The standard guitar lesson on minor scales goes something like this: here are three scales — natural, harmonic, and melodic. Memorize the patterns. Move on. That’s accurate as far as it goes. But it misses the point entirely.
Natural minor, harmonic minor, and melodic minor are not three separate things. They are one minor tonality adapting to different musical demands. Minor is not a fixed scale. It’s a system that mutates depending on what the music needs at a given moment.
Natural Minor
The natural minor scale is built from the same notes as its relative major. A natural minor uses the same pitch set as C major:
A B C D E F G
This works fine for melody. But when you try to build functional harmony from it, you run into a problem. The chord built on the fifth degree is E minor. G sits a whole step below the tonic, so there is no pull toward A. In a major key, the seventh degree is a half step below the tonic – that half step is what gives the V–I cadence its sense of resolution. In natural minor, that pull is gone.
Harmonic Minor: Fixing the Dominant
The harmonic minor scale solves this by raising the seventh degree a half step:
A B C D E F G#
Now the V chord is E major (E G# B). The G# pulls toward A the way a leading tone should, and the cadence E → Am has a clear sense of resolution. This is the natural minor with one note altered to make the dominant chord work, not a new scale.

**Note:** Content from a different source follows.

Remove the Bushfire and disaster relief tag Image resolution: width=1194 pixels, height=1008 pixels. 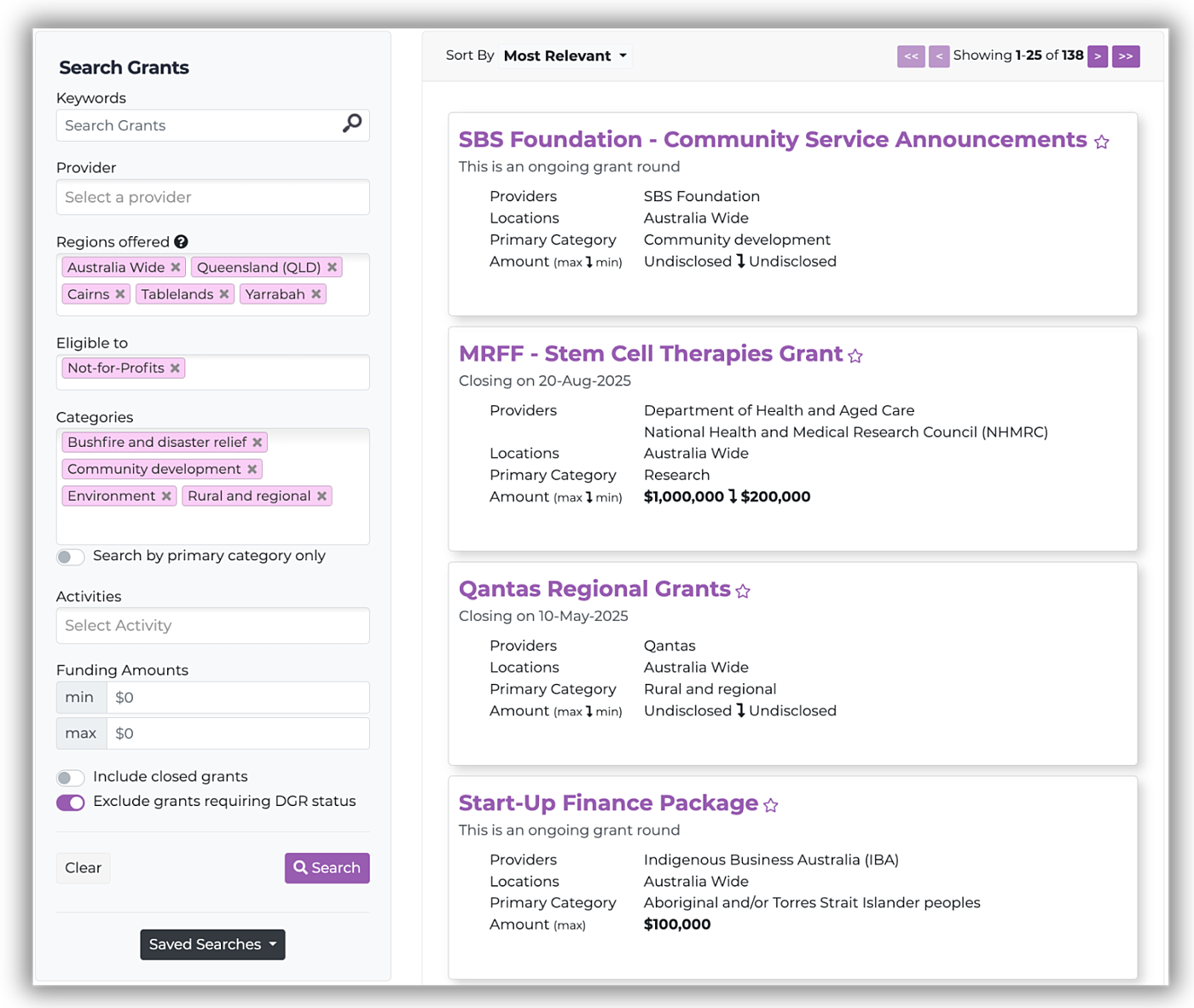pyautogui.click(x=257, y=443)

But raising the seventh creates an interesting side effect. The interval between the sixth and seventh degrees – F to G# – is an augmented second. That’s three half steps, the same distance as a minor third, and it creates an awkward leap in stepwise melody. In chordal contexts, it doesn’t matter. In melodic lines, it stands out. Used deliberately, it’s very cool (flamenco, maqam, etc). But in a lot of Western music, it’s usually avoided.
Melodic Minor: Smoothing the Line
The melodic minor scale solves the augmented second by raising the sixth degree as well:
Ascending: A B C D E F# G# A
Now the line moves by whole and half steps with no awkward gaps. The leading tone is preserved, and the melody flows. Raising F to F# also makes the IV chord major, D major instead of D minor, which changes the harmonic color of the key and opens up additional voice-leading options.
Traditionally, the melodic minor only raises the sixth and seventh when ascending. Descending, both notes revert to natural:
Descending: A G F E D C B A
The logic is straightforward: ascending toward the tonic, you need the leading tone and a smooth path to reach it. Descending away from the tonic, you don’t. Jazz treats the ascending form as a standalone scale in both directions, which is a different convention with its own logic.
How They Work Together
In real music, these forms are not used in isolation. Composers switch between them moment to moment based on harmonic function and melodic direction. “While My Guitar Gently Weeps” (I linked to the tribute with Prince dropping in, it’s awesome) is a great example of using these harmonies. “House of the Rising Sun” does the same. Neither song stays locked in one of the scales; all three minor scales get used. The key is A minor. Which notes appear depends on what the music is doing.
When you learn three shapes and file them under three names, it’s easy to lose the thread connecting them. Learning to hear them is the first step.
The three minor scales are not three systems. They are one minor tonality, and each scale is there to solve a specific problem: natural minor for basic pitch content, harmonic minor for strong cadences, and melodic minor for smooth voice leading (and a major IV chord). Which one you’re using at any given moment depends on what the music needs, not which shape you memorized.